* **Click-target data**:
+---+
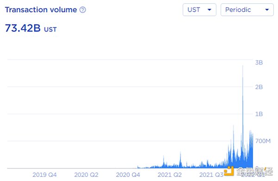Click the 3B y-axis label
Image resolution: width=278 pixels, height=181 pixels.
(259, 63)
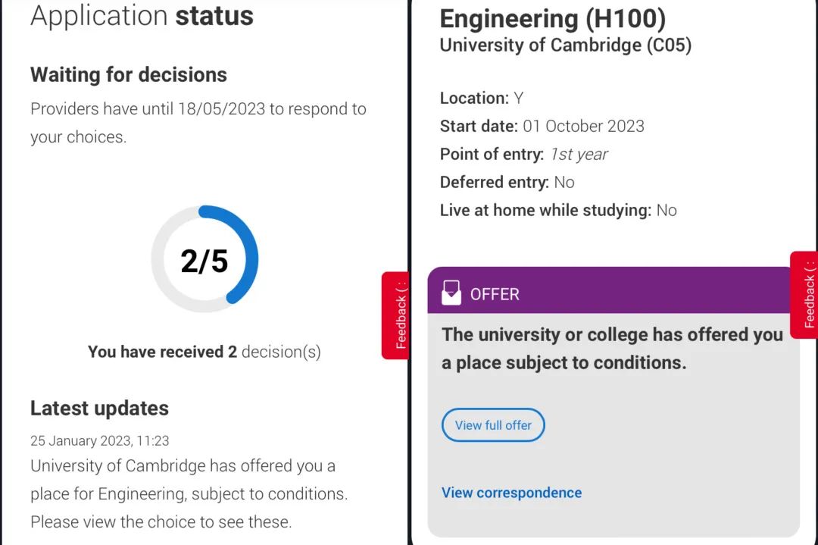Click the 'You have received 2 decision(s)' text
This screenshot has height=545, width=818.
(204, 352)
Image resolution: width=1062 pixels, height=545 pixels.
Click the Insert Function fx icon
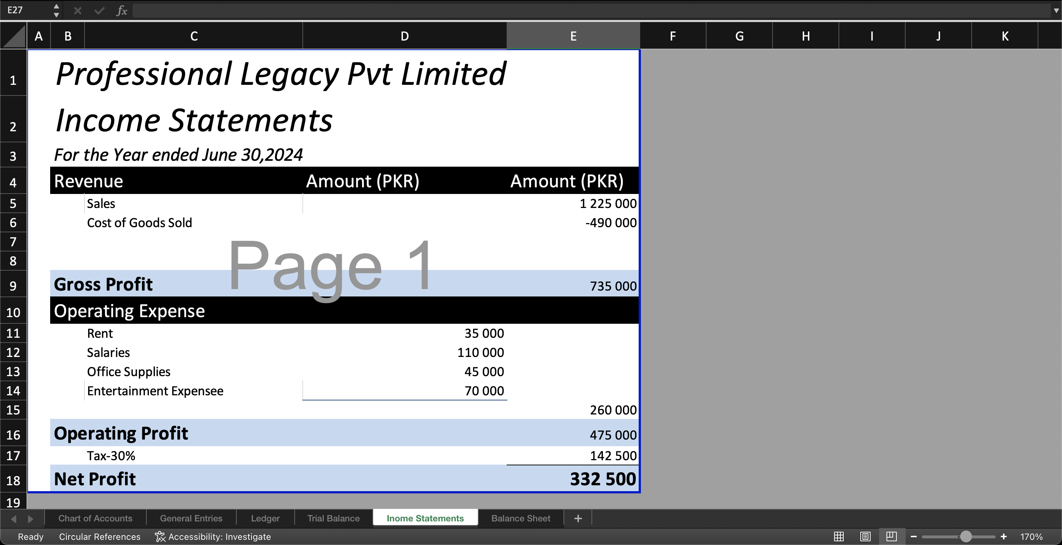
+---+
* **STATED PROBLEM**: Update the lines so that "icon" becomes "button" throughout and nothing else changes. Leave the pictures out of your answer.

* **ANSWER TO THIS PROBLEM**:
Click the 3B y-axis label
Image resolution: width=278 pixels, height=181 pixels.
(259, 63)
Click the 'You have received 2 decision(s)' text
This screenshot has height=545, width=818.
(204, 352)
Image resolution: width=1062 pixels, height=545 pixels.
Click the Insert Function fx button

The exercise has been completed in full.